Which Agent Causes Task Failures and When? On Automated Failure Attribution of LLM Multi-Agent Systems
Shaokun Zhang, Ming Yin, Jieyu Zhang, Jiale Liu, Zhiguang Han, Jingyang Zhang, Beibin Li, Chi Wang, Huazheng Wang, Yiran Chen, Qingyun Wu
2025-05-07
Summary
This paper looks at how to figure out which AI agent in a team of large language models (LLMs) is responsible for a task failing, and at what point the failure happens. The researchers use a special dataset called Who&When to test different methods for automatically identifying the agent and the exact step where things go wrong. The best method they found can sometimes identify the right agent, but it struggles to accurately pinpoint the step where the failure occurs.
What's the problem?
When multiple LLM agents work together on a complex task, it's hard to tell which agent caused a mistake or failure and when that mistake happened. Without this information, it's difficult to improve these systems or fix errors, because you don't know exactly where things broke down.
What's the solution?
The researchers created and used the Who&When dataset, which is designed to help track both which agent caused a failure and at what step it happened.

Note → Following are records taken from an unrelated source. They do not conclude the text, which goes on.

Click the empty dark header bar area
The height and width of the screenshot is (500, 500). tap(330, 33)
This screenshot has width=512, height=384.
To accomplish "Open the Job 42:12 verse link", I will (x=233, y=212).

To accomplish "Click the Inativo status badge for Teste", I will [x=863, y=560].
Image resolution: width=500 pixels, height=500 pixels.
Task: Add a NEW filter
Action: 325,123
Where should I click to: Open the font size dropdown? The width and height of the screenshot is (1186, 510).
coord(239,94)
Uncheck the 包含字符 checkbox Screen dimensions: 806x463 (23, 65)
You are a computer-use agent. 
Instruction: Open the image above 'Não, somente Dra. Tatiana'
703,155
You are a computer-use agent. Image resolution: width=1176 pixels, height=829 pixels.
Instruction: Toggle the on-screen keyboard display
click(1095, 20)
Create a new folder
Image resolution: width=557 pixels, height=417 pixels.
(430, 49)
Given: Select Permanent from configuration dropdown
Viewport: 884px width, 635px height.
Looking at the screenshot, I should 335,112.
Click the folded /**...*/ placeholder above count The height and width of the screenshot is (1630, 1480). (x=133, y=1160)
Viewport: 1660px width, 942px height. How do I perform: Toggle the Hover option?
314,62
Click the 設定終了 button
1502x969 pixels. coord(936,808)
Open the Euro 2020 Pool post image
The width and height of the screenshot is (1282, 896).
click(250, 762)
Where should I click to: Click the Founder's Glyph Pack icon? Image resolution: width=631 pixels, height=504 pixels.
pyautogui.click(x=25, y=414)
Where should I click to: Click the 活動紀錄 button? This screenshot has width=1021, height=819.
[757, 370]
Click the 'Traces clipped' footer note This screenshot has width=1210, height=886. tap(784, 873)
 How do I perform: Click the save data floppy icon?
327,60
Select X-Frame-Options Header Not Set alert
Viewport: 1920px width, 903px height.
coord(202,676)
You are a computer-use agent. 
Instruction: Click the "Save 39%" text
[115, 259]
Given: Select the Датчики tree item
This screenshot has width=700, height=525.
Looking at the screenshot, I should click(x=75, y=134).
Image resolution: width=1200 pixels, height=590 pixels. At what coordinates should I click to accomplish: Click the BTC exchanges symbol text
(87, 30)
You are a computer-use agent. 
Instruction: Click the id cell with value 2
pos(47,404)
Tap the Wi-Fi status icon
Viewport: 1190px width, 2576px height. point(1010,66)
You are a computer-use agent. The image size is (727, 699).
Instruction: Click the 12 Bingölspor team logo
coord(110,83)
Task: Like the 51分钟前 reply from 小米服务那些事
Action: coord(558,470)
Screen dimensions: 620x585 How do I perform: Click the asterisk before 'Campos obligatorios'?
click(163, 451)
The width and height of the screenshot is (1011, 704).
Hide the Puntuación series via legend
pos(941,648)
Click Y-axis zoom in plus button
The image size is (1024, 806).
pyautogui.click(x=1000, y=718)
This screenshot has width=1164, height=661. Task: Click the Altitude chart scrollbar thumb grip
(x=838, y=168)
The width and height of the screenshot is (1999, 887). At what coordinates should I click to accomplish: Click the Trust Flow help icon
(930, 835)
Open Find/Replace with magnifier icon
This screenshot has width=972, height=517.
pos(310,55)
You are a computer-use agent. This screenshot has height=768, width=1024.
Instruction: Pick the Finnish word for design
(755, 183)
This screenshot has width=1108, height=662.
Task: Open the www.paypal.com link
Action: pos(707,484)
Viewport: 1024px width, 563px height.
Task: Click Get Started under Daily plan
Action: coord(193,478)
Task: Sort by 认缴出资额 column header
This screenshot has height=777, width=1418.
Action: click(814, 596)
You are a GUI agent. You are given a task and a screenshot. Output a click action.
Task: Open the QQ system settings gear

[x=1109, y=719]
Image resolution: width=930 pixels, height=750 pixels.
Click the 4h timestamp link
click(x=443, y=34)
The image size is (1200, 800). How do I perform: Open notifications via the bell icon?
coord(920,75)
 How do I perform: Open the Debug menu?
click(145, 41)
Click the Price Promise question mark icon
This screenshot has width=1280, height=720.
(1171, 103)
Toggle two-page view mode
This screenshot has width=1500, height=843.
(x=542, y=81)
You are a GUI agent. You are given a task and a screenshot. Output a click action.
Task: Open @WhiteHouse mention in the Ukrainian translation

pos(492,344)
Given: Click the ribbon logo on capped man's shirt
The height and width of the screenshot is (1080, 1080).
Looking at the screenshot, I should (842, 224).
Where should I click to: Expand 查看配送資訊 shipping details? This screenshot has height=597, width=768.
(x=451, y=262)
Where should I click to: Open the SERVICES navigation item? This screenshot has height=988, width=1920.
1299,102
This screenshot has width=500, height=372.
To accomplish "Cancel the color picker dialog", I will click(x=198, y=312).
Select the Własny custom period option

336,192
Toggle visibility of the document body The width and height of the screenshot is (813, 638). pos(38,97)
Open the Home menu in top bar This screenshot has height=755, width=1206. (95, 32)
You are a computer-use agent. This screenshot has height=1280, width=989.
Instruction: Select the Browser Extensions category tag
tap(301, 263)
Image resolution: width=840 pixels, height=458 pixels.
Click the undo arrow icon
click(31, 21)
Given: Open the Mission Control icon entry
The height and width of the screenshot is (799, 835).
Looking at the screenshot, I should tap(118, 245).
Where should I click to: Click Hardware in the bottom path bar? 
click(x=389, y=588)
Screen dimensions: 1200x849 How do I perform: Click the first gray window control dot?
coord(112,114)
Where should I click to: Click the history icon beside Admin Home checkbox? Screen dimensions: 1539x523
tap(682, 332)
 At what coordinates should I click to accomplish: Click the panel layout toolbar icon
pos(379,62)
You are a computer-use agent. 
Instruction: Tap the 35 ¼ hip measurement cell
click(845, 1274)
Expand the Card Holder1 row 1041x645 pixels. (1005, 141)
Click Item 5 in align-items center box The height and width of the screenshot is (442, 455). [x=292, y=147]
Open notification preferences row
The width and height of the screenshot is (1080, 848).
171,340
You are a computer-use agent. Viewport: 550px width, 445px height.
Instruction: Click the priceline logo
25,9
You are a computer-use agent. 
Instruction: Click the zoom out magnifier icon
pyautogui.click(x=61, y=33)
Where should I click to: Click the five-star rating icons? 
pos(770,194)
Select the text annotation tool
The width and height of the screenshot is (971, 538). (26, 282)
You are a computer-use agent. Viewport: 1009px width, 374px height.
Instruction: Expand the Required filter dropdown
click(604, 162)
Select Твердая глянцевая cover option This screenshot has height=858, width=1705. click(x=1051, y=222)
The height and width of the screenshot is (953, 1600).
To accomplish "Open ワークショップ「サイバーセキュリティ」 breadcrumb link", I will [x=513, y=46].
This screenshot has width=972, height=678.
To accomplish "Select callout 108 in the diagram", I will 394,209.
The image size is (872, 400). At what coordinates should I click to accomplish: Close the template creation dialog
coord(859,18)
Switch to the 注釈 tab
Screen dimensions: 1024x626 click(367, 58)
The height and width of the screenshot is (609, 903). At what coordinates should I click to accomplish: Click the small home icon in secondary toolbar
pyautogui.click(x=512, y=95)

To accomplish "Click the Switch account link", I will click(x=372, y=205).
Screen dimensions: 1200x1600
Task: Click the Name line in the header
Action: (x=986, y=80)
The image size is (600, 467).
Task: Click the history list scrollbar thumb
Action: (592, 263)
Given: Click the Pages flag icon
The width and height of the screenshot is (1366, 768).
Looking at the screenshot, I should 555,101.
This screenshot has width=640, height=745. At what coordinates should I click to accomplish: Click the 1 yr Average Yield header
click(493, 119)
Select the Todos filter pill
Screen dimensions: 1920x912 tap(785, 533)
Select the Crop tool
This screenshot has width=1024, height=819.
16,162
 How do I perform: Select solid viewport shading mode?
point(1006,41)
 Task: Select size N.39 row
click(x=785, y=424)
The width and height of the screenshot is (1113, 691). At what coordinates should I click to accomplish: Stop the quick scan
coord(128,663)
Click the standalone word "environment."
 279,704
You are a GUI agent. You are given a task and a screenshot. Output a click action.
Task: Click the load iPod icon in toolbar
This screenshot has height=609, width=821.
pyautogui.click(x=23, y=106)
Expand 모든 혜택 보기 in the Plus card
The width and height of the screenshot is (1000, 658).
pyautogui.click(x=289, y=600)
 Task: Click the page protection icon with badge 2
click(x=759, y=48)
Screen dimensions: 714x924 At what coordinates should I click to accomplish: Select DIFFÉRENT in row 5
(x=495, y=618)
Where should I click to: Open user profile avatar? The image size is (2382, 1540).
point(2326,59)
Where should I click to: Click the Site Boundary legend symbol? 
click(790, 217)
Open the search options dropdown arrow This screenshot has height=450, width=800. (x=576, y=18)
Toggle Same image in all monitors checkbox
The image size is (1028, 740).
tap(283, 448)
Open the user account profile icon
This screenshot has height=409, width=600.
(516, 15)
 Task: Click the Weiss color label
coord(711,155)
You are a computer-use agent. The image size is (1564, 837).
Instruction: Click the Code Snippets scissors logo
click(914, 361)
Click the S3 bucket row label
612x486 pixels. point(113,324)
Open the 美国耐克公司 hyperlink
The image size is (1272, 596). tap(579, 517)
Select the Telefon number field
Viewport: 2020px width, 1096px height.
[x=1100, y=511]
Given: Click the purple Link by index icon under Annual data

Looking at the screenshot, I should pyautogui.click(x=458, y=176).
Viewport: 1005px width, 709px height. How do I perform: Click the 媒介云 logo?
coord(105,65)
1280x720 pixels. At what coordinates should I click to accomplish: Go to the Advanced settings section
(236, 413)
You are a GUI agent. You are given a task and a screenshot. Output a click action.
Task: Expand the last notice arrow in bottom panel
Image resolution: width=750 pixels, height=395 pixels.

They tested different automated methods on this dataset to see how well they could identify the responsible agent and the timing of the failure. Their best method was able to get a moderate score for identifying the agent, but it didn't do well at figuring out the exact step.
Why it matters?
Understanding which agent is responsible for a failure and when it happens is crucial for making multi-agent LLM systems more reliable. If developers can pinpoint the source of errors, they can improve the design, training, and coordination of these AI agents, leading to better performance and fewer mistakes in real-world applications.
Abstract
Automated failure attribution in LLM multi-agent systems is proposed using the Who&When dataset, with the best method achieving moderate agent accuracy but poor step accuracy.